本文
++++++++++

フェーン(風炎)現象ってどんな現象なの?

フェーン(Föhn)とはドイツ語でアルプスの北麓に吹き降ろす局地風のことだそうです。フェーン現象とは、高山の斜面にあたった湿った空気が雨を降らして山を越え、暖かくて乾いた下降気流となってその付近の気温を上昇させる現象のことです。例えば、標高2000mの山を越える場合、平地で25℃の湿った空気は山頂で15℃となり、山を越えた平地では乾燥空気は35℃になります。その理由は、空気塊が引き上げられる場合、水滴を含むような湿った空気の温度は0.5℃/100m(湿潤断熱減率)の割合で減少しますが、水滴を含まない乾いた空気の温度は1℃/100m(乾燥断熱減率)の割合で減少するからです。つまり山頂から降りてくる乾燥空気の場合は逆に、1℃/100mの割合で増加するからです。

気温減率とは
上空に行くほど気温は低くなります。その低下割合は0.65℃/100mで、気温減率と呼ばれています。登山家は気温減率を用いて山頂の気温を推定します。気温減率はフェーン現象を引き起こす断熱減率とは異なります。地上の平均温度は10℃、10km上空の対流圏での温度は-55℃程度なので、気温減率は温度差65℃を10kmで割った値になります。上空の寒気団の温度によって日々の気温減率は変動します。温度差が大きい方が、大気が不安定になり、対流が活発になります。

ところで乾燥断熱減率や湿潤断熱減率の値はどのようにして求めたのでしょうか?
まず乾燥断熱減率について考えてみましょう。乾燥断熱減率は断熱過程の熱力学第一法則と静力学平衡から求められます。断熱過程の熱力学第一法則は、微小な温度変化dTと体積変化dVの関係を与えます。第一法則の表示を(T,V)系から(T,P)系に変換することで、温度変化dTと圧力変化dPの関係に書き換えることができます。静力学平衡は空気塊の鉛直方向の微小長さdzと圧力変化dPの関係を与えます。従って両者から、温度変化dTと微小長さdzの比である乾燥断熱減率が求まります。

++++++++++

データ一覧
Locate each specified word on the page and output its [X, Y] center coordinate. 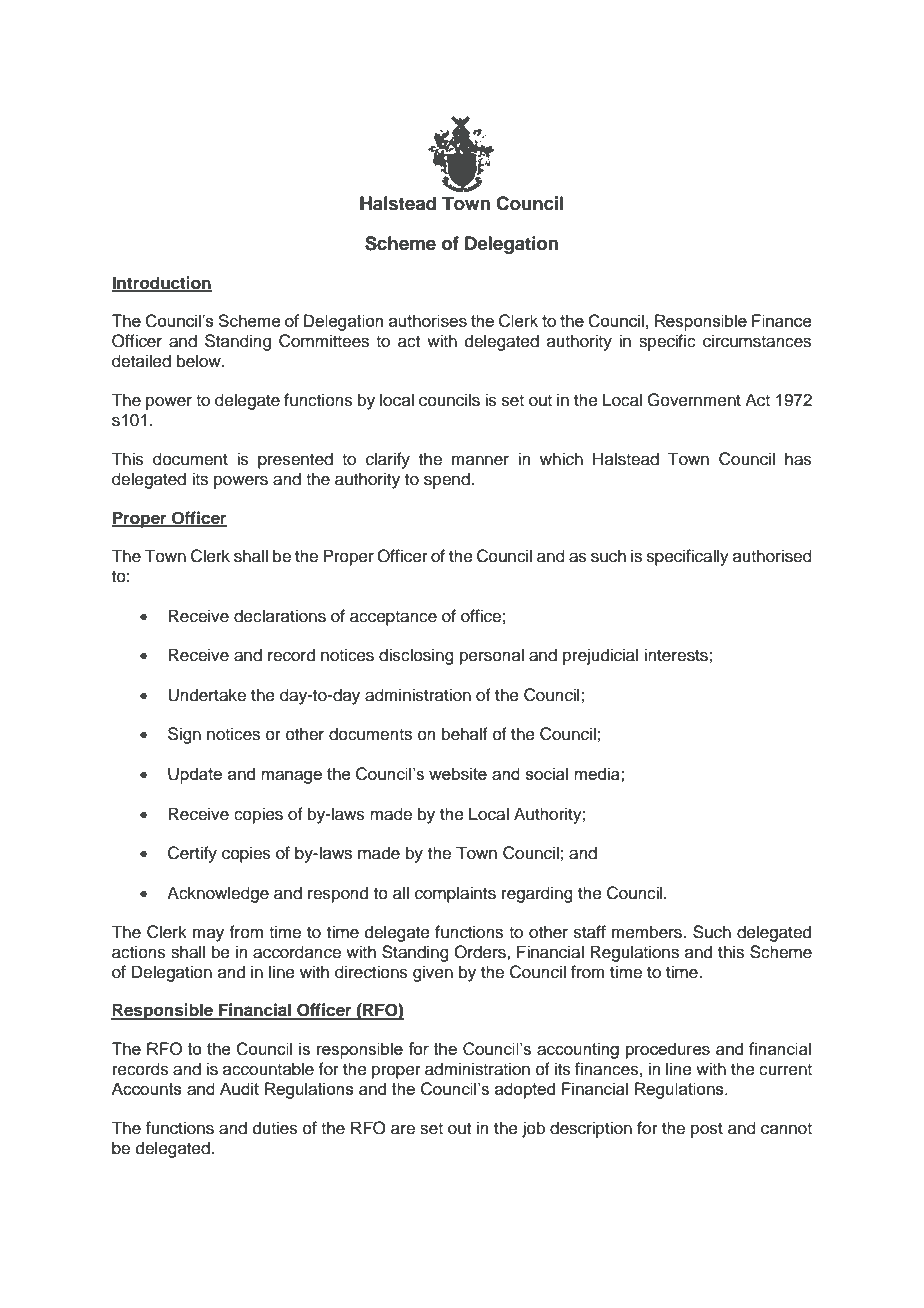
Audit [239, 1088]
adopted [525, 1090]
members [648, 932]
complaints [455, 894]
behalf [465, 734]
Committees [324, 341]
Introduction [162, 283]
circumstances [757, 341]
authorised [772, 556]
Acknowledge [218, 894]
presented [295, 460]
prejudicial [600, 656]
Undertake [207, 695]
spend [448, 480]
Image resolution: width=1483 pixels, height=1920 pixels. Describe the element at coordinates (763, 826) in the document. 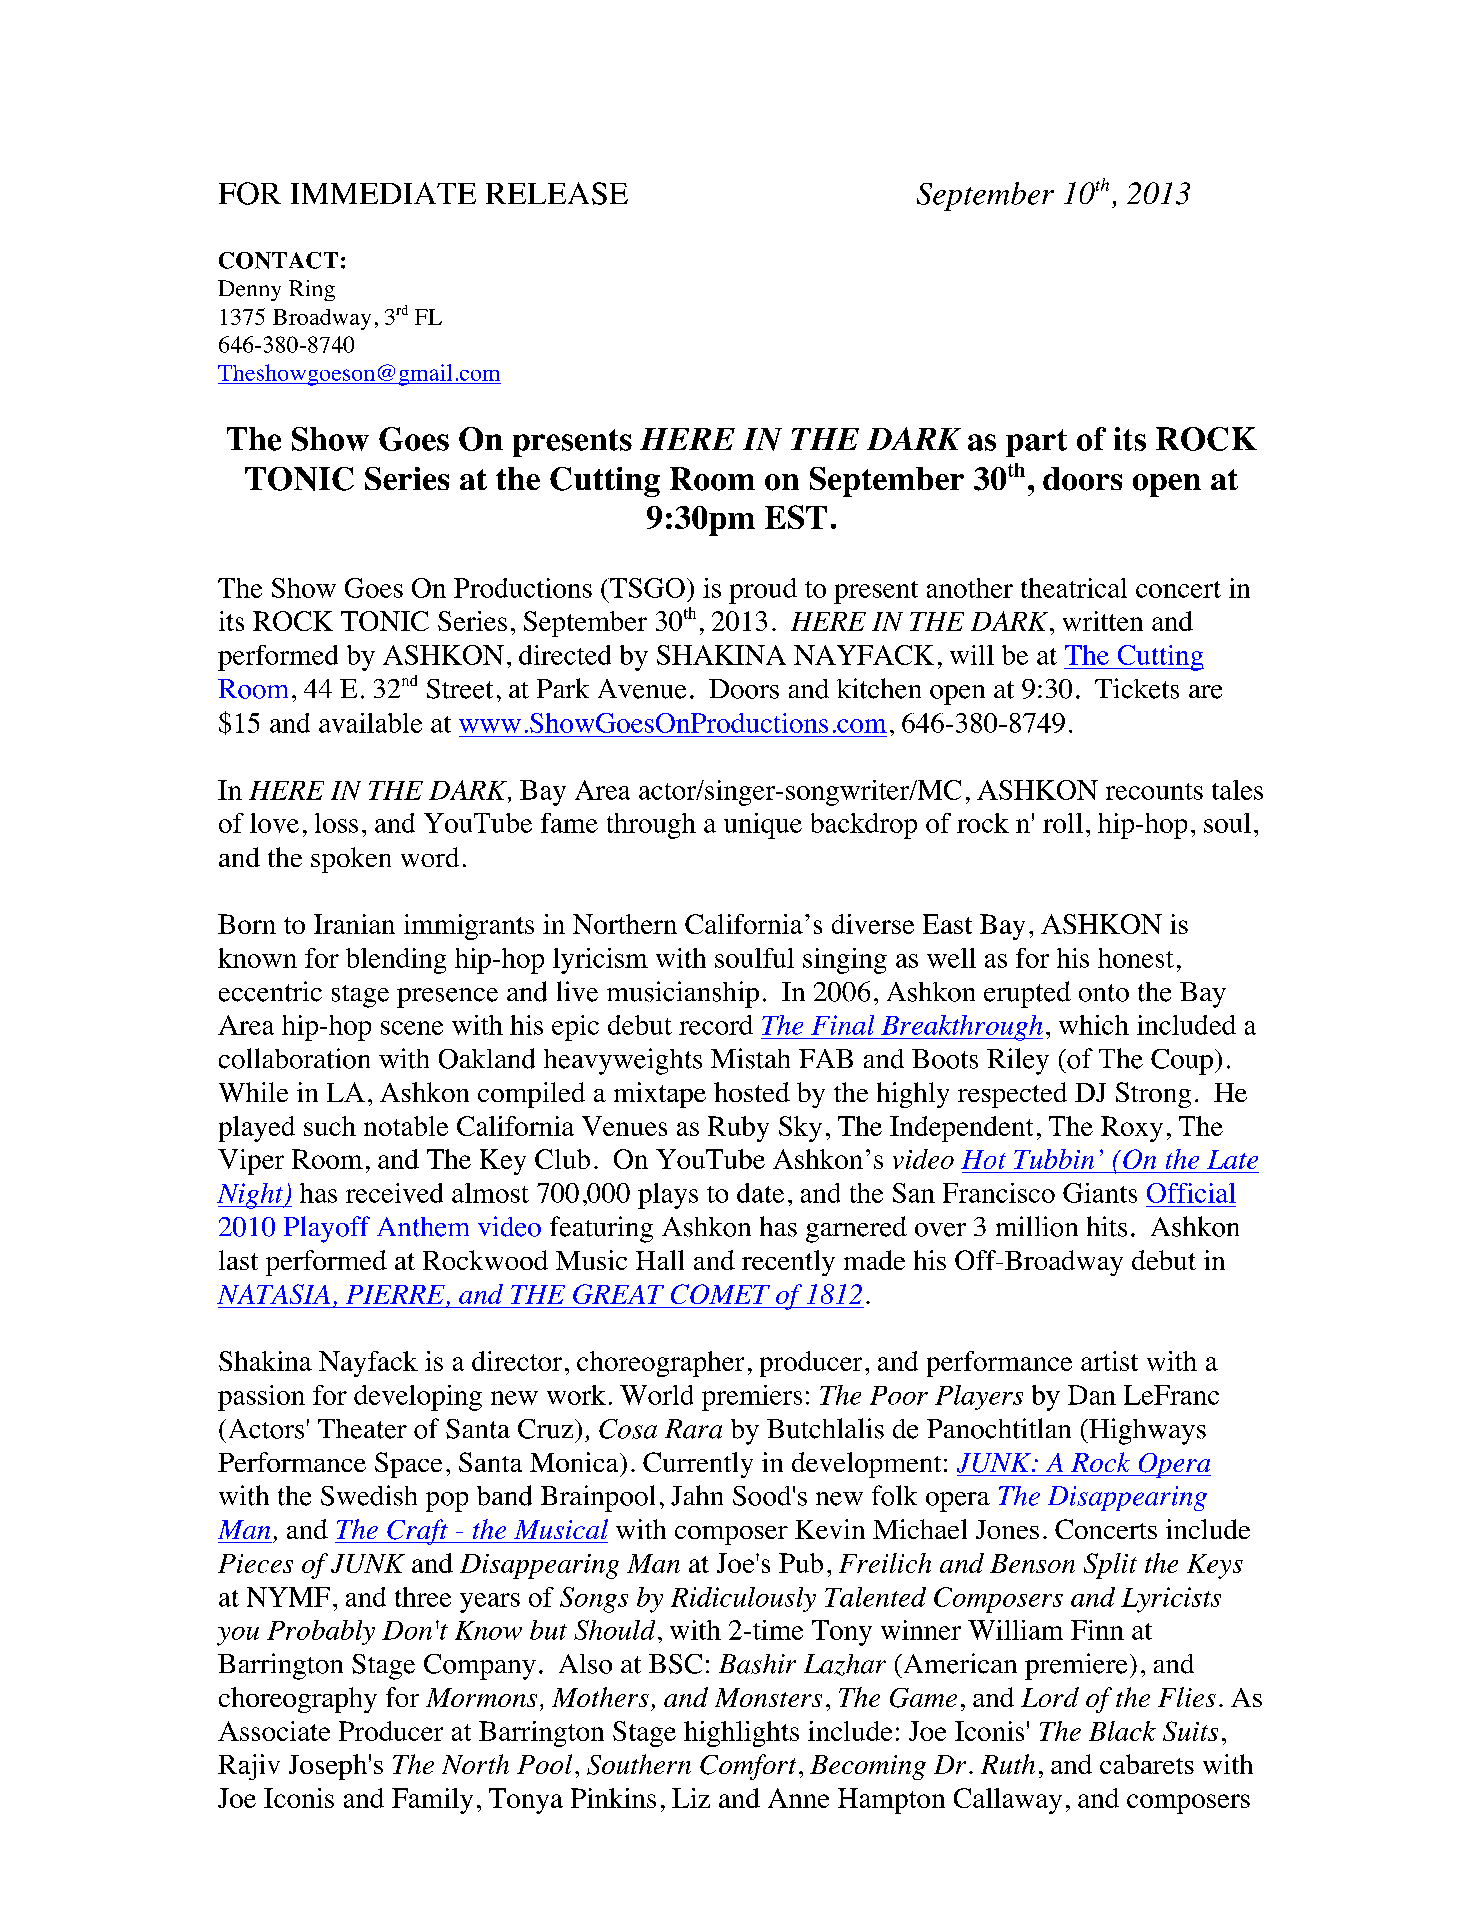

++++++++++

問題
1. 次の(a)〜(c)がフェーン現象についての本文の内容と合っているかどうかを、それぞれ「はい」か「いいえ」で答え、判断の根拠となる本文の語句をそのまま引用してください。(a) 気温減率は0.65℃/100mである。(b) 気温減率はフェーン現象を引き起こす断熱減率と同じである。(c) 湿った空気の温度は1℃/100mの割合で減少する。
2. レコードのすべての行を、「番号」と「内容」の2列からなるMarkdownの表に変換してください。空行は除き、画像は含めないでください。
本文とレコードは互いに関係のない別々の資料です。

解答例
1.
(a) はい。「その低下割合は0.65℃/100mで、気温減率と呼ばれています。」
(b) いいえ。「気温減率はフェーン現象を引き起こす断熱減率とは異なります。」
(c) いいえ。「水滴を含むような湿った空気の温度は0.5℃/100m(湿潤断熱減率)の割合で減少します」

2.
| 番号 | 内容 |
|---|---|
| 1 | Locate each specified word on the page and output its [X, Y] center coordinate.  |
| 2 | Audit [239, 1088] |
| 3 | adopted [525, 1090] |
| 4 | members [648, 932] |
| 5 | complaints [455, 894] |
| 6 | behalf [465, 734] |
| 7 | Committees [324, 341] |
| 8 | Introduction [162, 283] |
| 9 | circumstances [757, 341] |
| 10 | authorised [772, 556] |
| 11 | Acknowledge [218, 894] |
| 12 | presented [295, 460] |
| 13 | prejudicial [600, 656] |
| 14 | Undertake [207, 695] |
| 15 | spend [448, 480] |
| 16 | Image resolution: width=1483 pixels, height=1920 pixels. Describe the element at coordinates (763, 826) in the document.  |